When I went back to my old house after moving here, J met me to get rid of the remaining stuff, so that we could get the house ready for sale. I asked if I could go see Rerun, because I missed her terribly. It was then that he told me he no longer had Rerun — that he gave her up. When he moved out into his own apartment, he discovered that he would have to pay a large pet deposit. There was some pet damage in the apartment we lived in before buying the house, from what I now know as the early stages of Athena’s kidney failure. It wasn’t Rerun’s fault, even though she had lived there too. But he was responsible — his name was on the lease — so unless he came up with the money (which he didn’t have), he couldn’t have Rerun with him.

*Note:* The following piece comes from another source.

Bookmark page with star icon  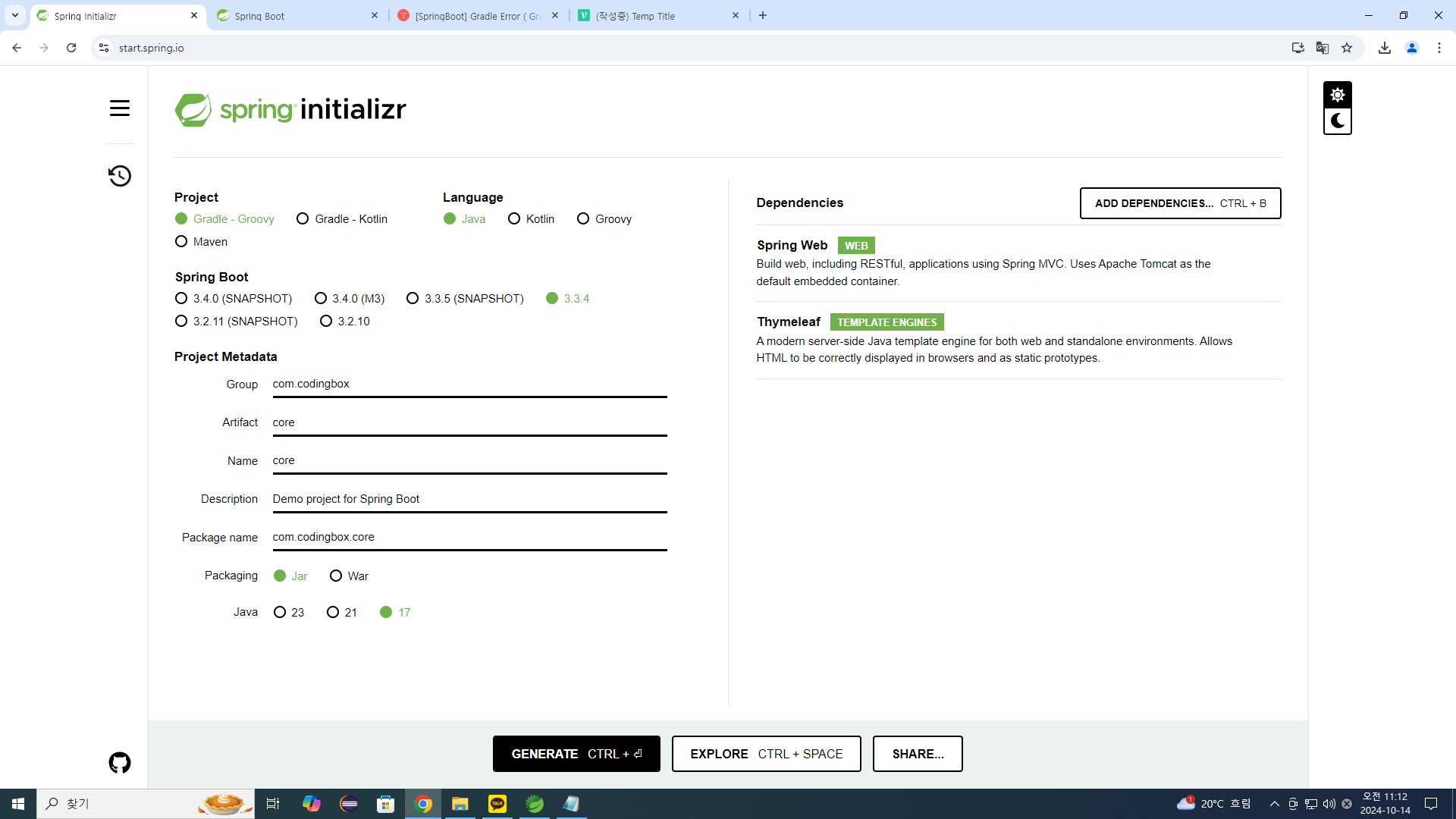click(x=1347, y=48)
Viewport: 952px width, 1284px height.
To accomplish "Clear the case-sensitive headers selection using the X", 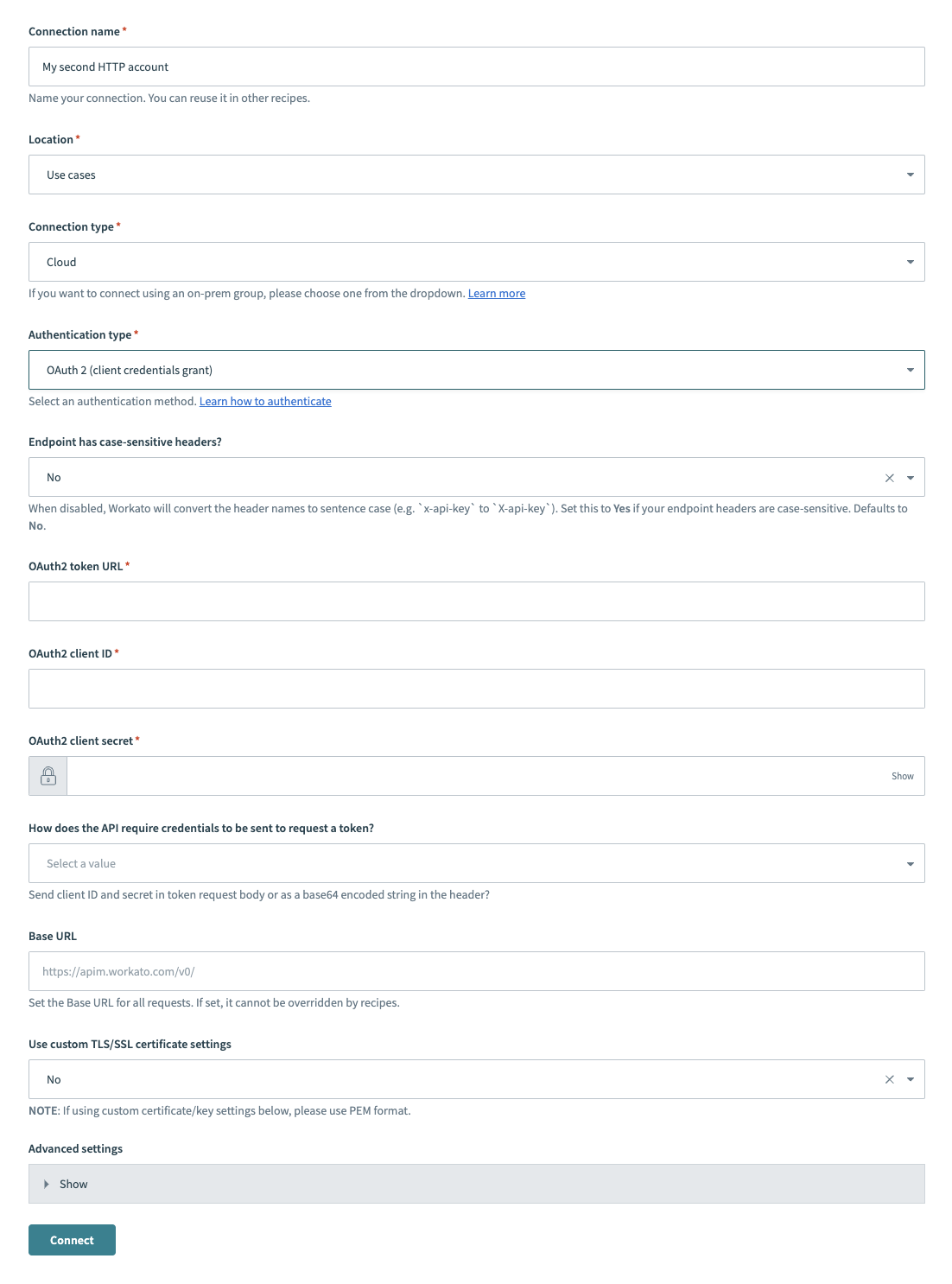I will coord(888,476).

So he took her to the shelter where we had found Morgan. And like that, she became someone else’s cat. Probably most begrudgingly — it took her so long to warm up to me, and that was with J around. They probably don’t call her Rerun any more — I guess it was a silly name. (It had something to do with the “What’s Happening?” character Rerun, although I can no longer remember why J decided that applied to her.) And I wonder just how long it took her to realize that J was never coming back, and the cat whose biggest fear was abandonment had to live with that fear being realized.
I’m a person with the capacity of understanding what was happening, and it took me a long time to understand that J wasn’t coming back. I still miss Rerun, though, and hope that she’s now okay. Morgan and I are, and Jen, you, Buddha, and Stella will be too.